Budget Ideas Need To Be Examined

County legislators recently expressed frustration with Chautauqua County Sheriff Joe Gerace after a third consecutive year of the Sheriff’s Department running over its budget.

There were a variety of reasons for the overruns, which totaled $1.3 million in 2017, including 2016 employee contracts approved after the legislature passed the 2017 county budget that didn’t generate as much savings as anticipated; the department being roughly $300,000 over its budget for overtime and continued issues with jail overcrowding.

Jail overcrowding is a particularly important issue for the Sheriff’s Department. Not only does an overcrowded jail mean the county has to pay to send inmates to other counties, it also means the Sheriff’s Department can’t realize revenue by accepting federal inmates. We hope that a couple of ideas Gerace shared at a recent Criminal Justice Coordinating Council meeting can provide some help to the overcrowding issue and maybe help people at the same time.

The first idea Gerace discussed was a Weekender program. The county would hire a third party contractor is hired and through probation the convicted individual serves their sentence on the weekends.

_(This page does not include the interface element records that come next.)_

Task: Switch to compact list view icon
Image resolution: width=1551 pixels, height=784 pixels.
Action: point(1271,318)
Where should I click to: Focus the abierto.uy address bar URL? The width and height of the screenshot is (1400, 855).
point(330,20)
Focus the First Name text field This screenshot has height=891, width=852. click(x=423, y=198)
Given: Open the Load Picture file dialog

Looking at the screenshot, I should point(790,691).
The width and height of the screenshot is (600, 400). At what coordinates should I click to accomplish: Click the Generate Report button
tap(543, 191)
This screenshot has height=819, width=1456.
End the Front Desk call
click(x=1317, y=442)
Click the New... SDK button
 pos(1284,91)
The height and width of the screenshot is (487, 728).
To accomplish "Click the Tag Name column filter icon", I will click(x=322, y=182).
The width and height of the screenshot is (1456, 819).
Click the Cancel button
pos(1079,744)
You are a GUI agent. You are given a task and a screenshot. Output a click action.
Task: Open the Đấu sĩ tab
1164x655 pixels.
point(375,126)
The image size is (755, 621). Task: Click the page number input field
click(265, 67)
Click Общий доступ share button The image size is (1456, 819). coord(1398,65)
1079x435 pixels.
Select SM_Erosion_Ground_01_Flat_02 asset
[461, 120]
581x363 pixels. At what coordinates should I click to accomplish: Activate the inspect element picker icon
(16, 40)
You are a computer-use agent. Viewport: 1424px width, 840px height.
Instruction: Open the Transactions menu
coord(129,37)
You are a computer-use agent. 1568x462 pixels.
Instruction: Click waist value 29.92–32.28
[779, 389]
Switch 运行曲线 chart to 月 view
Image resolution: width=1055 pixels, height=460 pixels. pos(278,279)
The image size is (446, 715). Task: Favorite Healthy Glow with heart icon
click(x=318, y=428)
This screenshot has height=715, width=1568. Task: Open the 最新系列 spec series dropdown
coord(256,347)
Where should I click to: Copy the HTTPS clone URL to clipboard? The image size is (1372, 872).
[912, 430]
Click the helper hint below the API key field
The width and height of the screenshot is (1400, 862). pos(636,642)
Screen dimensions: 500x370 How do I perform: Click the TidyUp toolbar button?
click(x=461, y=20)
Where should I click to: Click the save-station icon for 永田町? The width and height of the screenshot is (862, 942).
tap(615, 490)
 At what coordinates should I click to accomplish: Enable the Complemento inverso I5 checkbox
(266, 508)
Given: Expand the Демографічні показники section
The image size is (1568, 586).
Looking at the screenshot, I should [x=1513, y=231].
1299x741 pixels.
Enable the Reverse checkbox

An even better alternative could be the Law Enforcement Assisted Division program modeled on a program in Albany. Those who are charged with minor crimes are given a choice before they are arrested — either they can continue with the arrest and make their way through the courts or be handed over to a case officer, who then takes the person to a safe place and finds services that can help the person from offending again. There is no actual arrest, so the person’s criminal record or job status isn’t affected. They don’t end up in jail, so the county isn’t filling the jail waiting for court dates or for a person to finish serving a sentence. And, people’s lifes could potentially be changed for the better.

We hope both programs can be vetted in time for possible inclusion in this year’s Chautauqua County budget. Perhaps such programs can save enough money that the cost overruns in the Sheriff’s Department budget can be reduced in the future.